Icon Bantuan Dana & Obat MMI

Setelah mengkaji program bantuan yang telah dimulai tanggal 1 Agustus 2017, Pengurus MMI telah membuat beberapa revisi agar lebih dapat membantu meringankan para anggota. Revisi ini berlaku mulai 1 Mei 2018.

Ringkasan revisi:

  1. Bantuan Dana diberikan selama 6 bulan bagi 4 pasien. Masa bantuan bisa diperpanjang jika ada kuota.
  2. Bantuan Obat diberikan sesuai resep (terbaru dan berstempel) bagi 3 pasien tiap bulan. Pasien boleh menerima bantuan obat setiap bulan jika ada kuota.

Kami mendorong pasien MM yang telah menjadi anggota MMI untuk menghubungi Pengurus SECARA LANGSUNG (tidak perlu isi form) jika membutuhkan bantuan tersebut.

 

1.  BANTUAN DANA

Besar bantuan
Rp200.000,- / pasien

Masa bantuan
6 bulan

Jumlah penerima
4 orang / bulan

Kriteria penerima
1.  Anggota MMI
2.  Pasien masih rutin kontrol/berobat
3.  Menjalani perawatan di Indonesia dengan dokter Indonesia
4.  Merasa berat dan butuh bantuan dana selama perawatan

Dokumen Pelengkap
1.  Foto bukti kunjungan terakhir ke dokter (pilih 1):
– Slip/kuitansi dokter
– Resep bertanggal
– Lab
– Pengguna BPJS bisa berupa SEP
2.  Nomor rekening pemohon sebagai penerima dana bantuan

Ketentuan

  • MMI mengalokasikan total 4 pasien penerima bantuan dana setiap bulan.
  • Bantuan akan diberikan selama 6 bulan, sebesar Rp200.000 per pasien per bulan.
  • Jika ingin memperpanjang, silakan mendaftar kembali.
  • Pasien/pendamping yang tidak masuk kuota di bulan berjalan akan dijadwalkan pada bulan paling awal tersedianya kuota.
  • Bantuan selesai pada saat (1) pasien tutup usia, (2) atas permintaan sendiri.
  • Penerima bantuan dana tidak dapat menerima bantuan obat dalam bulan yang sama.
  • Daftar pasien/pendamping yang dinyatakan berhak menerima dana bantuan bisa dilihat di bagian bawah laman ini.
  • Anggota MMI lainnya yang ingin membantu secara pribadi dapat menghubungi Pengurus.

 

2. BANTUAN OBAT

Besar bantuan
Maksimal:
– 2 box Thalidomide 50mg, atau
– 1 box Thalidomide 100mg, atau
– 1 botol Melphalan 2mg
per pasien per bulan sesuai resep.

Masa bantuan
1 kali dalam 1 bulan (boleh diajukan lagi bulan depan)

Jumlah penerima
3 orang / bulan

Kriteria penerima
1.  Anggota MMI
2.  Pasien masih rutin kontrol/berobat
3.  Menjalani perawatan di Indonesia dengan dokter Indonesia
4.  Merasa berat dalam membeli obaf

Dokumen Pelengkap
1.  Foto bukti kunjungan terakhir ke dokter (pilih 1):
– Slip/kuitansi dokter
– Resep
– Lab
– Pengguna BPJS bisa berupa SEP
2.  Resep bulan ini. (harus dengan tanggal dan stempel dokter KHOM atau SpPD yang merawat).

Ketentuan

  • MMI mengalokasikan 3 pasien penerima bantuan obat setiap bulan.
  • Bantuan diberikan satu kali.
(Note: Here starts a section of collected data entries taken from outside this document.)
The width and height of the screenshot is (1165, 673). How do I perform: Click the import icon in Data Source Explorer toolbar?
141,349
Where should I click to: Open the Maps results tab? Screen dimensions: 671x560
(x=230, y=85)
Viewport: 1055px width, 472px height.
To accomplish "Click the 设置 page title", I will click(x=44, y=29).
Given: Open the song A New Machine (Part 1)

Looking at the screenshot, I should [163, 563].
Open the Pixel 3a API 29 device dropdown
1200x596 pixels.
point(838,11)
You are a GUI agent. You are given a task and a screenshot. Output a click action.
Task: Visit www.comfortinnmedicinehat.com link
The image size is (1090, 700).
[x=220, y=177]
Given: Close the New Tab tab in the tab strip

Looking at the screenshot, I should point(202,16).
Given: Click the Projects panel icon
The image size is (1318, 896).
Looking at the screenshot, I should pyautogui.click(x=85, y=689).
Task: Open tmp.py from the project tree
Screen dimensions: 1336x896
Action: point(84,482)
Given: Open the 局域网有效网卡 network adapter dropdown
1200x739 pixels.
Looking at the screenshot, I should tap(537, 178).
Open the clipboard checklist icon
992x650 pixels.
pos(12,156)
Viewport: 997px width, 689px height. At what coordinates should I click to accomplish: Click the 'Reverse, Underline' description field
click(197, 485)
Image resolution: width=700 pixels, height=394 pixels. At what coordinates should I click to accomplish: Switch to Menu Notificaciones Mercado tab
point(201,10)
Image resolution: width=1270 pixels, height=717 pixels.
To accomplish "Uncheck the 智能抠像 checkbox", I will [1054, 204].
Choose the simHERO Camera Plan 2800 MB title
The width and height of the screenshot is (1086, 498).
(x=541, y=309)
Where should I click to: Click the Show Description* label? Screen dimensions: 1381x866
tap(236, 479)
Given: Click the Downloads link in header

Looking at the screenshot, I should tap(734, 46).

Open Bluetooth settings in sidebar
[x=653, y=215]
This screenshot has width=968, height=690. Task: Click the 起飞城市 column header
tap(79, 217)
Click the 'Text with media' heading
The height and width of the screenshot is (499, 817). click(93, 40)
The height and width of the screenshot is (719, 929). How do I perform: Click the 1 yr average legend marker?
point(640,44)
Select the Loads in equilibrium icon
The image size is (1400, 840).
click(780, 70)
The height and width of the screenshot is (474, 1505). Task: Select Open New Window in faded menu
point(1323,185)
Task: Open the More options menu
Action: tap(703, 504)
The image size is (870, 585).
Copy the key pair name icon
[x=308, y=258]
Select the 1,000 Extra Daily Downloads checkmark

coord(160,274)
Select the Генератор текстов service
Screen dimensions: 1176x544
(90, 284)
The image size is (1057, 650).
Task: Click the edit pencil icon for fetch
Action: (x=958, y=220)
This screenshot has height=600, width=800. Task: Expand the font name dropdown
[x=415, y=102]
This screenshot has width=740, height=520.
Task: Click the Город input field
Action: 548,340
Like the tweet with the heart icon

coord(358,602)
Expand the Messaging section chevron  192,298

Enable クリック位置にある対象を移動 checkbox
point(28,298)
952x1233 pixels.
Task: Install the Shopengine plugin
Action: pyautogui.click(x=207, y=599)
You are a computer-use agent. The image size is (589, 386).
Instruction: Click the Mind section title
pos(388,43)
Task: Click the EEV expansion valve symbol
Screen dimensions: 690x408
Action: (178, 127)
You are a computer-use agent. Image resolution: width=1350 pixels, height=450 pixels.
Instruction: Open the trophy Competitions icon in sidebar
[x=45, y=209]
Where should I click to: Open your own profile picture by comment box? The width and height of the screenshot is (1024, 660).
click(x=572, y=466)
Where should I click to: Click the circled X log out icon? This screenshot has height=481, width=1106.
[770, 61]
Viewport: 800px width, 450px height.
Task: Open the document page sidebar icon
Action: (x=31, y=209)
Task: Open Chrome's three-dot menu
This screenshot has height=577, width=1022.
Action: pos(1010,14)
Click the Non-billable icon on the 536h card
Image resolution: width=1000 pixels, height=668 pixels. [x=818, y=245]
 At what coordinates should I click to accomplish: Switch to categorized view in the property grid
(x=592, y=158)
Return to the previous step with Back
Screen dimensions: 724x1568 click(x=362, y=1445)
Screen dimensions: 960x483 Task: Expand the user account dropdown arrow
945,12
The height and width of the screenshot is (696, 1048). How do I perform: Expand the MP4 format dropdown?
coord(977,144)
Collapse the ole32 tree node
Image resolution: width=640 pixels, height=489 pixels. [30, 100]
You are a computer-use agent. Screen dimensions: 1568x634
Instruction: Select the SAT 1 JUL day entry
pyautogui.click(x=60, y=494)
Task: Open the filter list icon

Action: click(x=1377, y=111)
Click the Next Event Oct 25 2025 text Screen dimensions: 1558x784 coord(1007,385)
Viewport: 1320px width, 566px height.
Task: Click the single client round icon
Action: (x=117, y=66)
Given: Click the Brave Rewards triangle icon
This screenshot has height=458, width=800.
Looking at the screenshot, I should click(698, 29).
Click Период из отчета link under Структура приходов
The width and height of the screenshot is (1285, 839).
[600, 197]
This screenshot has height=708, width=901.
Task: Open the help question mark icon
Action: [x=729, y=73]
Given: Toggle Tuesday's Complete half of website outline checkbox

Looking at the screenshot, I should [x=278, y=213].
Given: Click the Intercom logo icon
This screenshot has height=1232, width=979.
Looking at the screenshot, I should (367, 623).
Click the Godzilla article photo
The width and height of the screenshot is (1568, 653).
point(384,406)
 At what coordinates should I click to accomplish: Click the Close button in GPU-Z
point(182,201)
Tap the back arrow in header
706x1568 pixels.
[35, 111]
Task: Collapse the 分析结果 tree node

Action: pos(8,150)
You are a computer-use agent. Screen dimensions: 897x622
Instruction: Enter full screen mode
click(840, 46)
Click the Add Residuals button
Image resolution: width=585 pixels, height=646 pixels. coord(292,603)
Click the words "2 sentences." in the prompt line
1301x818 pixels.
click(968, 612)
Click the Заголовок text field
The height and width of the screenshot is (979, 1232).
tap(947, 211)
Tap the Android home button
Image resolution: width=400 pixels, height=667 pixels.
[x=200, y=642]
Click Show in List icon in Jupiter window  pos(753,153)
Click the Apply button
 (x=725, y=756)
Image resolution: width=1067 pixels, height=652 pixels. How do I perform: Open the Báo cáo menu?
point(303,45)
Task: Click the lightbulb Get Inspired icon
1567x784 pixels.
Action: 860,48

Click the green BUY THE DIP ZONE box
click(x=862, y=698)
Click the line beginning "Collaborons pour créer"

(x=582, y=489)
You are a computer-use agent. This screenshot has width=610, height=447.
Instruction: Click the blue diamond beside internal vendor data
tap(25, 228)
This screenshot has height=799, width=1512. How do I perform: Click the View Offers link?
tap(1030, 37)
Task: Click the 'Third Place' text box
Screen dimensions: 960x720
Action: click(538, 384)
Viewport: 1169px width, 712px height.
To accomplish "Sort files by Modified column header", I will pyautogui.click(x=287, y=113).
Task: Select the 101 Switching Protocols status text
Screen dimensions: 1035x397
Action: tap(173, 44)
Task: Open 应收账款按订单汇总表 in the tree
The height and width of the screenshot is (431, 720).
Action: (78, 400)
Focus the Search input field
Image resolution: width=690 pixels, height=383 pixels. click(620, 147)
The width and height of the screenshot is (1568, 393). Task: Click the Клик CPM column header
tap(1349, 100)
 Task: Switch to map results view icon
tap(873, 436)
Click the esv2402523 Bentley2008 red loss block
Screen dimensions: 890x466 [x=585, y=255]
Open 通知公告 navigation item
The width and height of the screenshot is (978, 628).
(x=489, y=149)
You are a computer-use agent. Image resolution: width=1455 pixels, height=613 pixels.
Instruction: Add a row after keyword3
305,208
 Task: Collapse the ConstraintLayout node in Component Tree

Perpanjangan dibolehkan dengan menyertakan dokumen pelengkap terbaru setiap bulan yang diinginkan.
  • Pasien yang tidak masuk kuota di bulan berjalan akan dijadwalkan di bulan depan.
  • 1 pasien dapat menerima paling banyak 2 box Thalidomide 50mg, atau 1 box Thalidomide 100mg, atau 1 botol Melphalan 2mg dalam satu bulan, sesuai resep.
  • Penerima bantuan obat tidak dapat menerima bantuan dana dalam bulan yang sama.
  • Daftar pasien yang dinyatakan berhak menerima bantuan obat bisa dilihat di bagian bawah laman ini.

 

Program bantuan ini terwujud berkat semangat kekeluargaan dan saling membantu dari kita semua, para pasien dan keluarga pendamping yang tergabung dalam keluarga besar Multiple Myeloma Indonesia.

 

Pengurus MMI menyampaikan terima kasih yang sebesar-besarnya kepada pasien dan keluarga pendamping yang telah berdonasi di MMI.

 

Semoga program “dari kita untuk kita” ini bermanfaat bagi yang benar-benar membutuhkan.